It just got much easier to wage distributed denial-of-service attacks of once-unthinkable sizes, thanks to the public release of two ready-to-run exploits that abuse poorly secured memcached servers to flood targets with record amounts of junk traffic.
As Ars reported last week, DDoSers last month started bouncing specially developed traffic off of so-called memcached servers, which then respond by bombarding a targeted third party with a malicious flood that’s thousands of times the size of the original payload. Attackers have long used such amplification techniques to magnify or augment the damage coming from the computers they control. What’s special about memcached-based attacks is the size of the amplification—as much as 51,000 times, compared with about 50 to 60 fold for techniques seen previously. The attacks work by sending requests to servers that leave open port 11211 and adding spoofed packet headers that cause the responses to be sent to the target.
Within days of the new technique going public, security firms reported it being used in a record-setting 1.3 terabit-per-second DDoS against Github and then, two days later, a record-topping 1.7 Tbps attack against an unnamed US-based service provider.
Now, two separate exploits are available that greatly lower the bar for waging these new types of attacks. The first one, called Memcrashed, prompts a user to enter the IP address to be targeted. It then automatically uses the Shodan search engine to locate unsecured memcached servers and abuses them to flood the target. Here’s a screenshot showing the interface:
The second published exploit relies on this static list of 17,000 unsecured memcached servers to wage assaults against targets. At the time this post went live, the list was last updated on Tuesday.
Memcrashed has a two-second delay built in to the code that prevents it from being used to wage the types of record-breaking attacks seen recently in the wild. But it wouldn’t be hard for someone to bypass that rate limit if she wanted to use the code to deliver malicious attacks, the exploit writer, Amir Khashayar Mohammadi, told Ars.
“That, however, is not my intent,” Mohammadi wrote in an email. “My intent is to draw more attention to the problem here. That way vendors that own these servers can take them off the Internet or at least close port 11211 or disable UDP. My intention was never to code something to be used maliciously, hence why I released the code a week after the vulnerability was spotted (a grace period in my books).”

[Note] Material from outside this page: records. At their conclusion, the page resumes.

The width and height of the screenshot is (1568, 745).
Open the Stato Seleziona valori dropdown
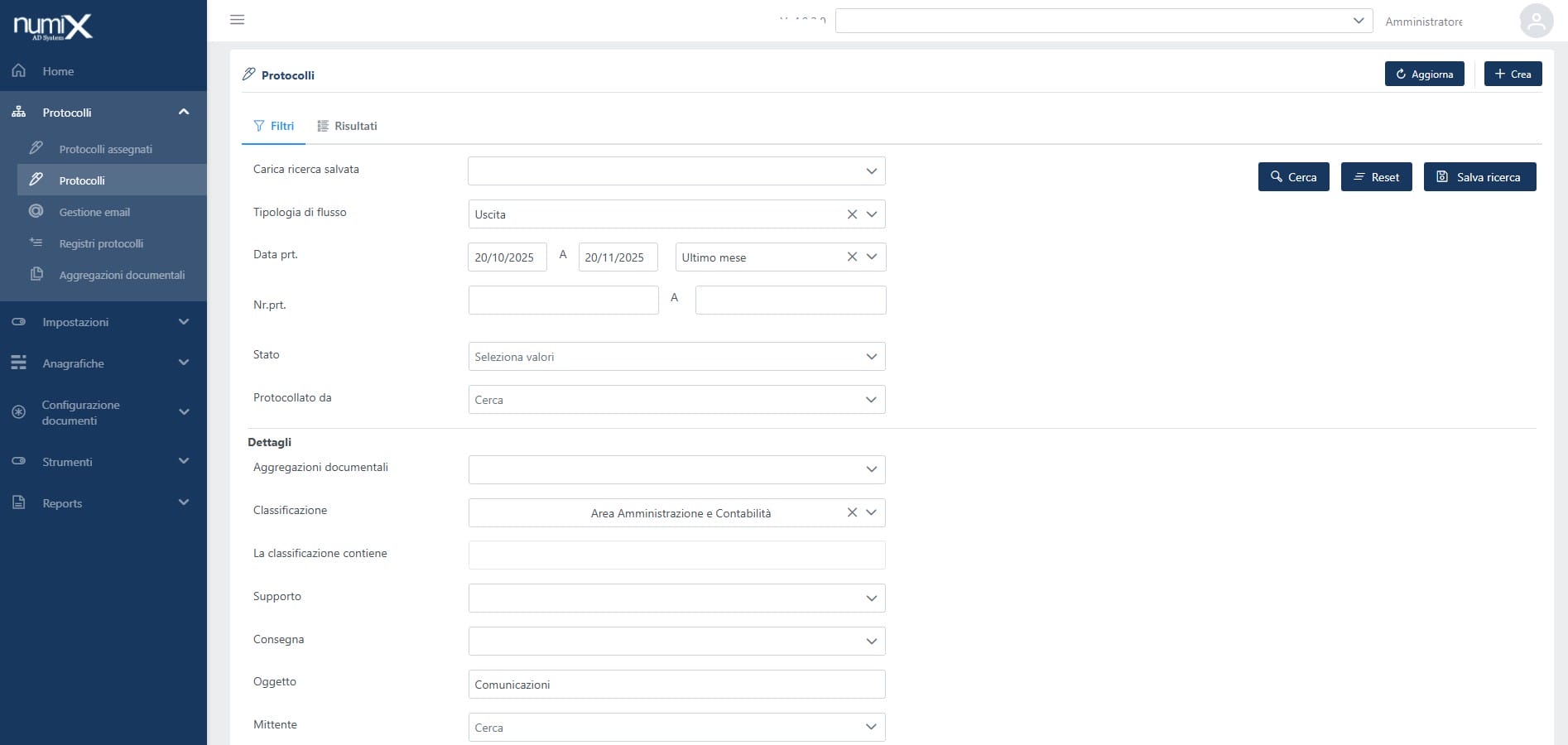[676, 357]
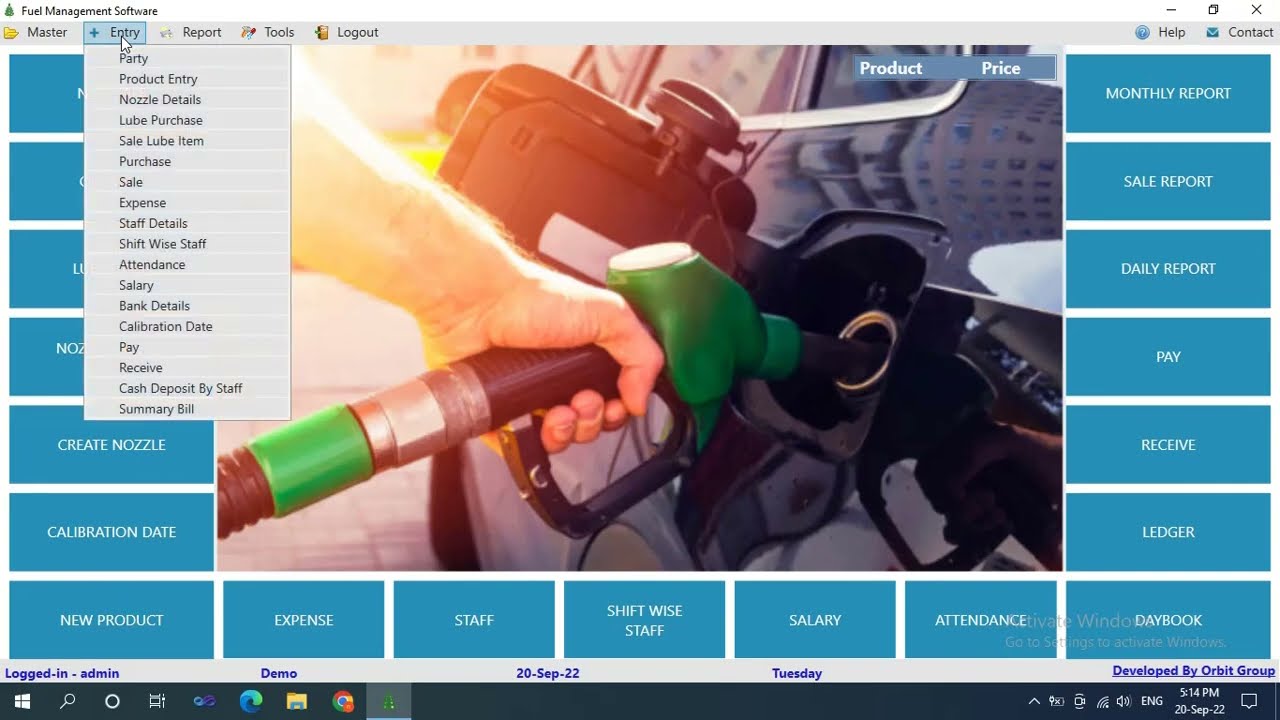This screenshot has width=1280, height=720.
Task: Select Cash Deposit By Staff menu entry
Action: click(180, 388)
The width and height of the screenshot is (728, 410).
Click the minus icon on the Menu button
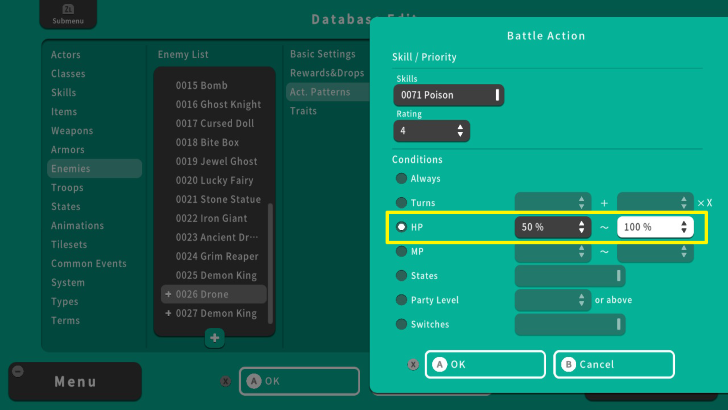tap(17, 371)
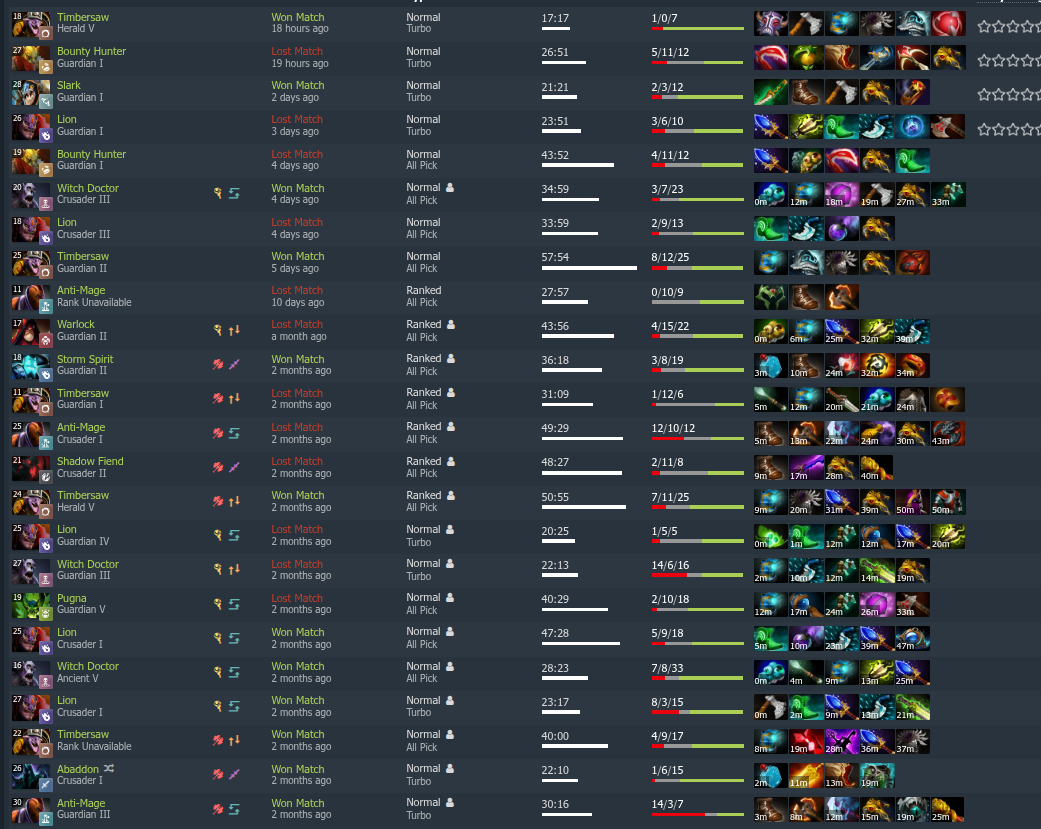
Task: Open the Pugna hero name link
Action: coord(72,598)
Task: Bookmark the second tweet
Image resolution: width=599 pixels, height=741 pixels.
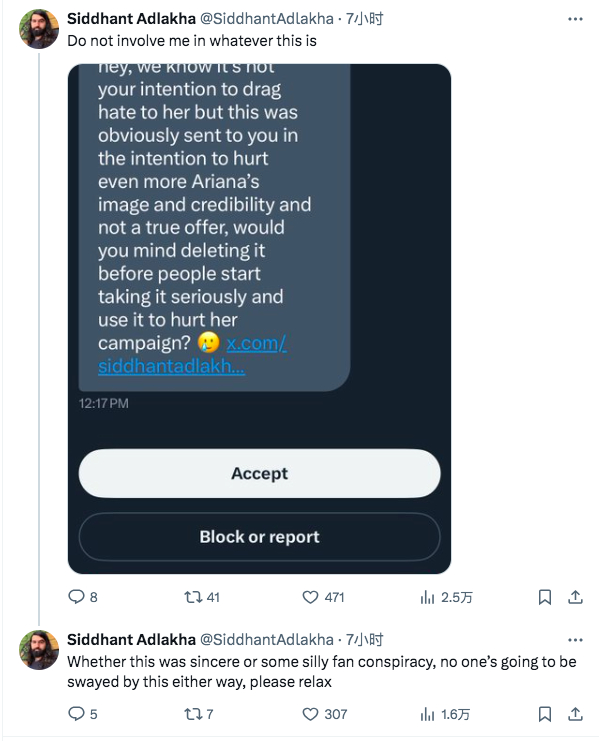Action: click(545, 714)
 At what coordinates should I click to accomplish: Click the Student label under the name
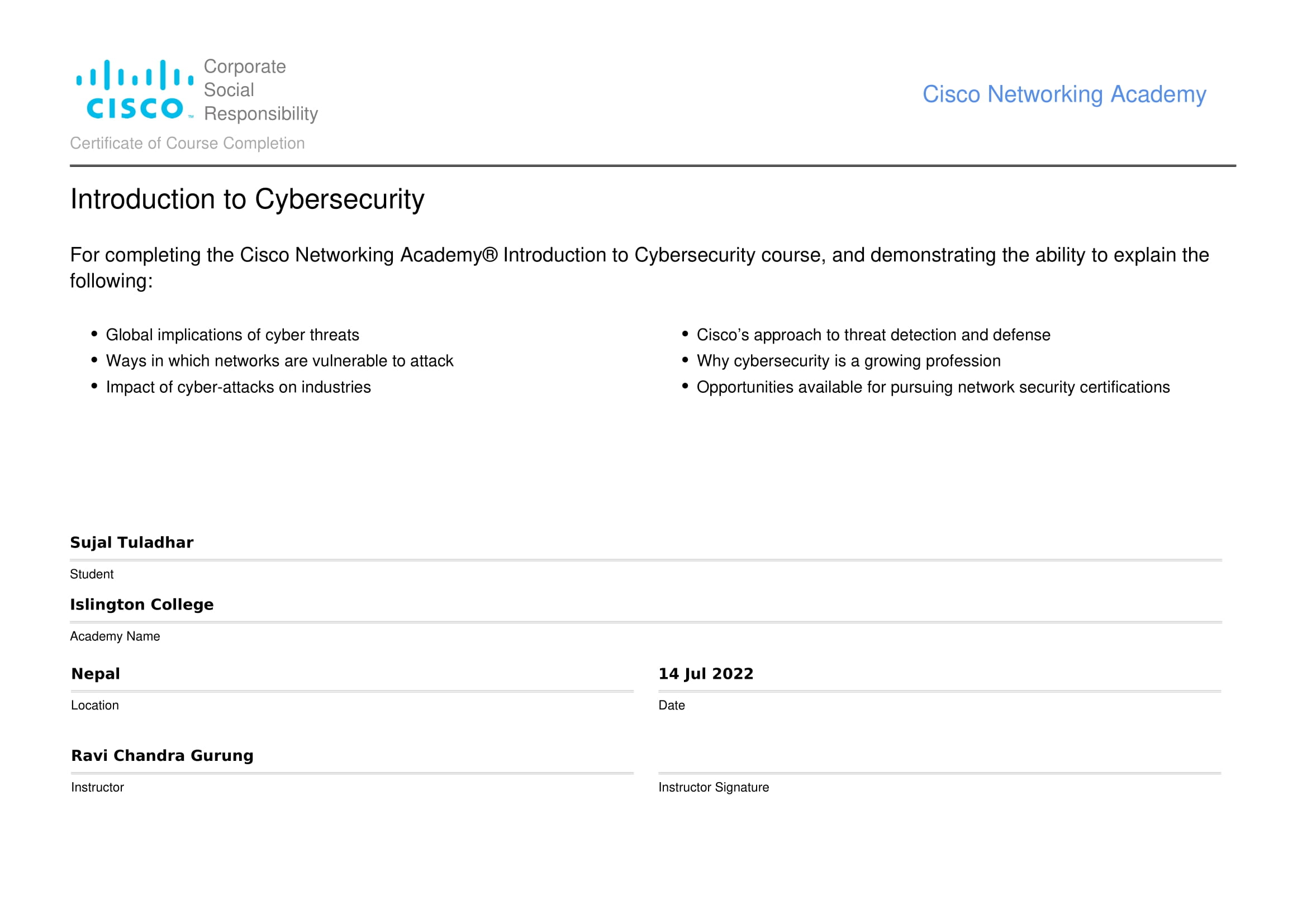tap(92, 575)
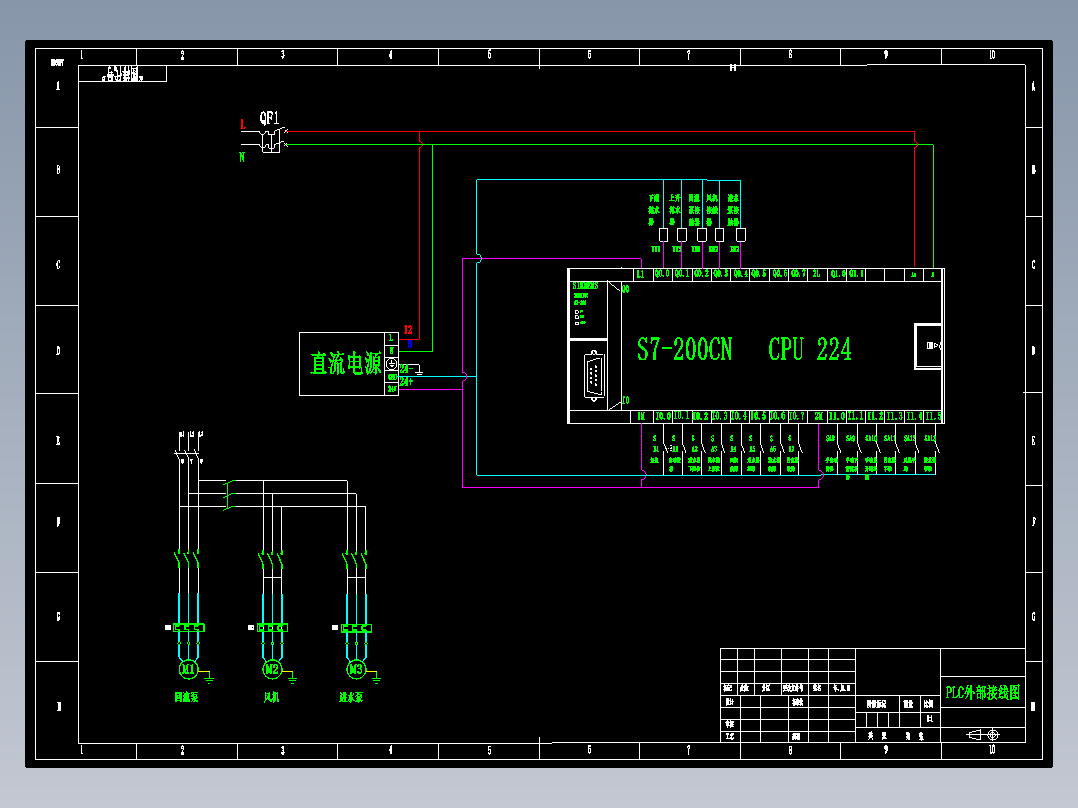Viewport: 1078px width, 808px height.
Task: Click the projection symbol in title block
Action: [983, 734]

Memcached is an open source, distributed memory-caching system that’s designed to speed up websites and cloud networks. Security professionals have noted since last week that the failure of administrators to properly secure roughly 93,000 such servers poses a threat to the stability of the entire Internet. Much of the inertia in fixing the problem is the result of the comparative lack of harm posed to the memcached servers. While the attacks have the potential to consume the bandwidth and computing resources of open servers, those negative effects are significantly less than those visited on the targeted servers on the receiving end.
Service providers that still permit spoofed data packets to traverse their networks also play a crucial role in allowing amplification attacks, but once again the providers aren’t significantly harmed, either. Without a strong incentive to change, these practices may continue unabated for weeks or months.